> _Work to complete_
From the entries below, please output exactly the lines starting at the one containing "Sound of my" and ending at the one containing "Login (247, 64)", both included.

(Stored data)

|---|

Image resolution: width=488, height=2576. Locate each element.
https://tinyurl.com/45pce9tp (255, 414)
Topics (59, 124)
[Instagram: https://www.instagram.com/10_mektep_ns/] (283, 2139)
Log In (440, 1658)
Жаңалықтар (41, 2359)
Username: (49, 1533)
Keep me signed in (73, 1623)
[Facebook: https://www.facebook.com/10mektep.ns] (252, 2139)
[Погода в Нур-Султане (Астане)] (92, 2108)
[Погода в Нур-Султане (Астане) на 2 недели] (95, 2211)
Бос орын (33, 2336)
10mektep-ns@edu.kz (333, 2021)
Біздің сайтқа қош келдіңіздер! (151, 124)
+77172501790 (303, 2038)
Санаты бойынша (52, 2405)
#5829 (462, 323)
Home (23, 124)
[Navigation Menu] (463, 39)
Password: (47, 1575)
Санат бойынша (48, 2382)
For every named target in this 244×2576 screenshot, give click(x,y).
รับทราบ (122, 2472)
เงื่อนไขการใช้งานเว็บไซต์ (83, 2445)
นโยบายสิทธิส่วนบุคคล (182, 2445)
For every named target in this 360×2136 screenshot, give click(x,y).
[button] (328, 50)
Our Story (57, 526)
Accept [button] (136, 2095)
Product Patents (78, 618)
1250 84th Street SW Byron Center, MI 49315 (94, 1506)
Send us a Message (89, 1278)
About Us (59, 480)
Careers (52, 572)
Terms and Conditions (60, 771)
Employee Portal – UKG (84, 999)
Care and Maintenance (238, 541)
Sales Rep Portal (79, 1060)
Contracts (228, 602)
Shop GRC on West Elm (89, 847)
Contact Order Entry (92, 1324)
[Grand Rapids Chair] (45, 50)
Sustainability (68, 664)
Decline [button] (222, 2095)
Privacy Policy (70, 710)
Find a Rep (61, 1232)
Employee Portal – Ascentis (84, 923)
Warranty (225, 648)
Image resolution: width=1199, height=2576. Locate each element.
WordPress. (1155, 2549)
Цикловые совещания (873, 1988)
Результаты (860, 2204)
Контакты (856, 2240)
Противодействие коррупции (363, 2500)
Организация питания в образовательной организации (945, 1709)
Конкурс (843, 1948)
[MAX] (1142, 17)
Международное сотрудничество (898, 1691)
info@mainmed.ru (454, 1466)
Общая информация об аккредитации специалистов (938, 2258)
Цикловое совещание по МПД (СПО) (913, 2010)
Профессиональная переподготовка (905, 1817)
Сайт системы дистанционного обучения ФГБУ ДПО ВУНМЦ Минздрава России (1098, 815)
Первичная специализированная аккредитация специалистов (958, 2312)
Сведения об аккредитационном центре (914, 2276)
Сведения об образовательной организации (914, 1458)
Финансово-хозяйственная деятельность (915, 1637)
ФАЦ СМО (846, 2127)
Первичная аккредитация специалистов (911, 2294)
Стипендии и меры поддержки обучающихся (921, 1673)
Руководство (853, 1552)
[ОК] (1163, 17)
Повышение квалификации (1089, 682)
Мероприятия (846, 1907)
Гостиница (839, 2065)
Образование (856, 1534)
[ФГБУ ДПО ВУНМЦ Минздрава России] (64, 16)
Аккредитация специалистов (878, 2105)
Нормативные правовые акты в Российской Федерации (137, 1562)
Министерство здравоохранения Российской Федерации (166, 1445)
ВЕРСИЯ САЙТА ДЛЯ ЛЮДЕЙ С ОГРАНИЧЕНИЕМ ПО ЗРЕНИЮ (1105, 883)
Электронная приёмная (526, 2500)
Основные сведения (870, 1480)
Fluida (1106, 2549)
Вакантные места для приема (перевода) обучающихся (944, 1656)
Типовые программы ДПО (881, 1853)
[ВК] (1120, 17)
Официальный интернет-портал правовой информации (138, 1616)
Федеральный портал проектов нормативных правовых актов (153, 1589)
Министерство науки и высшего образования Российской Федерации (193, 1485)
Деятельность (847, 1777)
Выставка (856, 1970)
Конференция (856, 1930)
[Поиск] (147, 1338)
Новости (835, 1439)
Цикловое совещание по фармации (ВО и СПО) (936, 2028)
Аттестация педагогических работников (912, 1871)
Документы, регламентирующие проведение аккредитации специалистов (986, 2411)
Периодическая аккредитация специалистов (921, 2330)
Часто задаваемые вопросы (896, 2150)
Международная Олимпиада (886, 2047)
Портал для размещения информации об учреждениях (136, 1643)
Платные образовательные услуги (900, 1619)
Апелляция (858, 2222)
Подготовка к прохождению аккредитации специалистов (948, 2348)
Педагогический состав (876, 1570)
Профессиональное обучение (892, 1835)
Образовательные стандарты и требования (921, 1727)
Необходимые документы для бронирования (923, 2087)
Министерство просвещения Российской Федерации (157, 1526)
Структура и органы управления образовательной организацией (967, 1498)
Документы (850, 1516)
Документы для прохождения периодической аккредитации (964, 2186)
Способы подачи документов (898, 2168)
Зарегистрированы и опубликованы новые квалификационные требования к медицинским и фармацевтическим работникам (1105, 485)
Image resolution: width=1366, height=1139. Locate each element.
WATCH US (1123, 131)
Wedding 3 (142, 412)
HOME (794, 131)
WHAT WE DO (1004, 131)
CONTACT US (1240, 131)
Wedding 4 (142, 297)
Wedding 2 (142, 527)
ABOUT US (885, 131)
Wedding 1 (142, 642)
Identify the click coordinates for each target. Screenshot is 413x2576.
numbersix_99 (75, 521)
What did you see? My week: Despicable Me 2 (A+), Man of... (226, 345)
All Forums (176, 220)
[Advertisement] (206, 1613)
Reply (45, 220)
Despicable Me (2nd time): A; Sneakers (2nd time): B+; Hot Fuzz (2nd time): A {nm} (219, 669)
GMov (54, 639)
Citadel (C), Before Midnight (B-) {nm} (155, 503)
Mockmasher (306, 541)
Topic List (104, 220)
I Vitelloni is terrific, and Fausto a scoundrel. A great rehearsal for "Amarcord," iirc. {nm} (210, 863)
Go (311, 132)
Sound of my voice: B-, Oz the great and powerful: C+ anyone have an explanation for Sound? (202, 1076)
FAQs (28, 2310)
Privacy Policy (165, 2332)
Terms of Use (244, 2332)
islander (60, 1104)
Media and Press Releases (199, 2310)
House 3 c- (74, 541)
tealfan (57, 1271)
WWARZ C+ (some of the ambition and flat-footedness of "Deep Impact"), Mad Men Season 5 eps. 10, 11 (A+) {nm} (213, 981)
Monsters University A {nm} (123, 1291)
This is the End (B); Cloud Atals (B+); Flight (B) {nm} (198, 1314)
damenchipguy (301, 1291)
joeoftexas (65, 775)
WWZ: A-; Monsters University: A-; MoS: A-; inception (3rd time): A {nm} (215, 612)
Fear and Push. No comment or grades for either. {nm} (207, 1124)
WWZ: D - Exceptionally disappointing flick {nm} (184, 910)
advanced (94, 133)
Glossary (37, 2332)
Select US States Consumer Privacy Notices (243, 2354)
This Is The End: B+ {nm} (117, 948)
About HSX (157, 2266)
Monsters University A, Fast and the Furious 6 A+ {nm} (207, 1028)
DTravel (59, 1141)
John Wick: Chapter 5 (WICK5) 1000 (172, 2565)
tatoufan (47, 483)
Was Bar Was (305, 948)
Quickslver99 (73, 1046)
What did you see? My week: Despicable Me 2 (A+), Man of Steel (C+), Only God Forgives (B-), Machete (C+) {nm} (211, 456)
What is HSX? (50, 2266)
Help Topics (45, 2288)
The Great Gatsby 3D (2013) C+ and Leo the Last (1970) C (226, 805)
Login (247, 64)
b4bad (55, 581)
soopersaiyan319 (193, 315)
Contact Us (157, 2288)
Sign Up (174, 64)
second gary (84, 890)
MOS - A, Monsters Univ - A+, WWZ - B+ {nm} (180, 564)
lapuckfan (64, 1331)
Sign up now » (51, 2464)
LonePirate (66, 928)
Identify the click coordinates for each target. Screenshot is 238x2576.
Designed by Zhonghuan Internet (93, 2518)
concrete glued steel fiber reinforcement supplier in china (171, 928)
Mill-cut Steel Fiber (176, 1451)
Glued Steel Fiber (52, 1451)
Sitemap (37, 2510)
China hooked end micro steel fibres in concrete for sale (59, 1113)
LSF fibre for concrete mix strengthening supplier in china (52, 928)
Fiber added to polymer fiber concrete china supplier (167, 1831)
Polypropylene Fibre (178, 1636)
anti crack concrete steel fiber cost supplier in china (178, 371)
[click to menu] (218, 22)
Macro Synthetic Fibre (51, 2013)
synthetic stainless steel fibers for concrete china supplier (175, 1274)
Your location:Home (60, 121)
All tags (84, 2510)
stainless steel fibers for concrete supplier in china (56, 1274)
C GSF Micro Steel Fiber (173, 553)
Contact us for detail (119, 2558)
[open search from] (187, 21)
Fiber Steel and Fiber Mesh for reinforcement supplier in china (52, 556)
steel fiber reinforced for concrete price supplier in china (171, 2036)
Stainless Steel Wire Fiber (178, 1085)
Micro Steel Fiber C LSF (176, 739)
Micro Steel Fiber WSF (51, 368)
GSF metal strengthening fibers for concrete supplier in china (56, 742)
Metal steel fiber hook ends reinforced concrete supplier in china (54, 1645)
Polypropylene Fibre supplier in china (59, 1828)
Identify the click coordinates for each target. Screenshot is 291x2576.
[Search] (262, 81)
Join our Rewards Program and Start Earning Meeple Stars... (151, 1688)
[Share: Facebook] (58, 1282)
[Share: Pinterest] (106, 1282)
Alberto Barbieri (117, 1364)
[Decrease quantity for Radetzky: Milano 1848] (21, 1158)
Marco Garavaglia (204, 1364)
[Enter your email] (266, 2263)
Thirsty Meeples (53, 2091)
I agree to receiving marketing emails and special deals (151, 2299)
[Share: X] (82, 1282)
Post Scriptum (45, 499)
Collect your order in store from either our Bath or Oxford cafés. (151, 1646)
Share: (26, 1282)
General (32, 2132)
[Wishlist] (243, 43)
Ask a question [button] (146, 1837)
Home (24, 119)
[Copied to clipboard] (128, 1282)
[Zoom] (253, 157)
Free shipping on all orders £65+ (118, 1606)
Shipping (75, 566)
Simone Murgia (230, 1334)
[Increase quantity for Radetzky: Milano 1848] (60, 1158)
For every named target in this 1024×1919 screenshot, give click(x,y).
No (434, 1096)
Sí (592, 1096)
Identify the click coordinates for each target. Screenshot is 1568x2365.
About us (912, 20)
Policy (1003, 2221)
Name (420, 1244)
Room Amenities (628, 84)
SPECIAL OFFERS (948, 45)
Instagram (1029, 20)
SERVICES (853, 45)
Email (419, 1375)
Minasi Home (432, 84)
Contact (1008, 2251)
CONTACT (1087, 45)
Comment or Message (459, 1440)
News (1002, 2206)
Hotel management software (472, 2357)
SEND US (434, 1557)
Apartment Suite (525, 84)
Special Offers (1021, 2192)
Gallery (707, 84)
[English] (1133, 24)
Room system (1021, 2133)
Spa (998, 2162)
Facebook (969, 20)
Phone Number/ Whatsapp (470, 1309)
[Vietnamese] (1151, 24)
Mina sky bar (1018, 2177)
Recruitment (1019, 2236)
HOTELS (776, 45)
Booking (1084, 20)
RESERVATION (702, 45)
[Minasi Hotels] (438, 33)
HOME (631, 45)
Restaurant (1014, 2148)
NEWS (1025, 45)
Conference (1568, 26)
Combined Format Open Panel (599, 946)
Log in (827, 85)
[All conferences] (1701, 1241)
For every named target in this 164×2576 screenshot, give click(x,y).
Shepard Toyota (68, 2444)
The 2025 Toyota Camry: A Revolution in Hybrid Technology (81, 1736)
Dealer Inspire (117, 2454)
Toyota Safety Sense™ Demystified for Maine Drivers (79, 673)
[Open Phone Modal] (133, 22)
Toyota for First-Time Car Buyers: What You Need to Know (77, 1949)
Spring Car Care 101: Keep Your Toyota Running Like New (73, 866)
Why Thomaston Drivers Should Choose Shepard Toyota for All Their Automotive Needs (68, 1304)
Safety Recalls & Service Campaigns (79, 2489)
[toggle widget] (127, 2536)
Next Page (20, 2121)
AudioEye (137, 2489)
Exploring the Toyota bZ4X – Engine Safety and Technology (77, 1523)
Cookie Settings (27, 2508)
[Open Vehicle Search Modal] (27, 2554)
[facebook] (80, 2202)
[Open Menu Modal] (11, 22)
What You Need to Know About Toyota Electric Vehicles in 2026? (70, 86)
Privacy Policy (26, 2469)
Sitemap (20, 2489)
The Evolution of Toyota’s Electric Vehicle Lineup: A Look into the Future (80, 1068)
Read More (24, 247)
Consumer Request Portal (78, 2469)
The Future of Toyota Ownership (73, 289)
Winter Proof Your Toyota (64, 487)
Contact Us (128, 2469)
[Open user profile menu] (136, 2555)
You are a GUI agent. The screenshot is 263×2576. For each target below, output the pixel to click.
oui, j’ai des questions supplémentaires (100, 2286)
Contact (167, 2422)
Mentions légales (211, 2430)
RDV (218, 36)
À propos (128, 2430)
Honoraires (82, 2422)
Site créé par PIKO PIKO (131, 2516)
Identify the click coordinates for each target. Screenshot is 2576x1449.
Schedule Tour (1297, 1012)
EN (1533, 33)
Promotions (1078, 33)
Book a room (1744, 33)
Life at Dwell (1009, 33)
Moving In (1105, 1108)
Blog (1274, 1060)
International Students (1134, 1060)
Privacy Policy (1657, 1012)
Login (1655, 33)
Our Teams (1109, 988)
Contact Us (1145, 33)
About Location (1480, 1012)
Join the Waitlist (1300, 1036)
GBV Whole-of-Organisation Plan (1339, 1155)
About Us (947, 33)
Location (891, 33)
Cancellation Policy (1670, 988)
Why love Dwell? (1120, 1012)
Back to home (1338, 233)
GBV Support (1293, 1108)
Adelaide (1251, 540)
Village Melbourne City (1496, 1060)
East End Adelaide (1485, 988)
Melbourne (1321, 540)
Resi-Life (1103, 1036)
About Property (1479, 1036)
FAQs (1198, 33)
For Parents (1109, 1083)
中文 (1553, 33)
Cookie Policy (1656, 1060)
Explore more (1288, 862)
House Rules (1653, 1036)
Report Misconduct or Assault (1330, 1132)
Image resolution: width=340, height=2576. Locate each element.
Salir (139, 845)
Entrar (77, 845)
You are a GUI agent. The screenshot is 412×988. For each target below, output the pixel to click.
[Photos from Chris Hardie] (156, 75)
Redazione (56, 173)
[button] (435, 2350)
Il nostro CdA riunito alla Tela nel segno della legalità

|---|

> _Solution to this problem_
Sound of my voice: B-, Oz the great and powerful: C+ anyone have an explanation for Sound? (202, 1076)
FAQs (28, 2310)
Privacy Policy (165, 2332)
Terms of Use (244, 2332)
islander (60, 1104)
Media and Press Releases (199, 2310)
House 3 c- (74, 541)
tealfan (57, 1271)
WWARZ C+ (some of the ambition and flat-footedness of "Deep Impact"), Mad Men Season 5 eps. 10, 11 (A+) {nm} (213, 981)
Monsters University A {nm} (123, 1291)
This is the End (B); Cloud Atals (B+); Flight (B) {nm} (198, 1314)
damenchipguy (301, 1291)
joeoftexas (65, 775)
WWZ: A-; Monsters University: A-; MoS: A-; inception (3rd time): A {nm} (215, 612)
Fear and Push. No comment or grades for either. {nm} (207, 1124)
WWZ: D - Exceptionally disappointing flick {nm} (184, 910)
advanced (94, 133)
Glossary (37, 2332)
Select US States Consumer Privacy Notices (243, 2354)
This Is The End: B+ {nm} (117, 948)
About HSX (157, 2266)
Monsters University A, Fast and the Furious 6 A+ {nm} (207, 1028)
DTravel (59, 1141)
John Wick: Chapter 5 (WICK5) 1000 (172, 2565)
tatoufan (47, 483)
Was Bar Was (305, 948)
Quickslver99 (73, 1046)
What did you see? My week: Despicable Me 2 (A+), Man of Steel (C+), Only God Forgives (B-), Machete (C+) {nm} (211, 456)
What is HSX? (50, 2266)
Help Topics (45, 2288)
The Great Gatsby 3D (2013) C+ and Leo the Last (1970) C (226, 805)
Login (247, 64)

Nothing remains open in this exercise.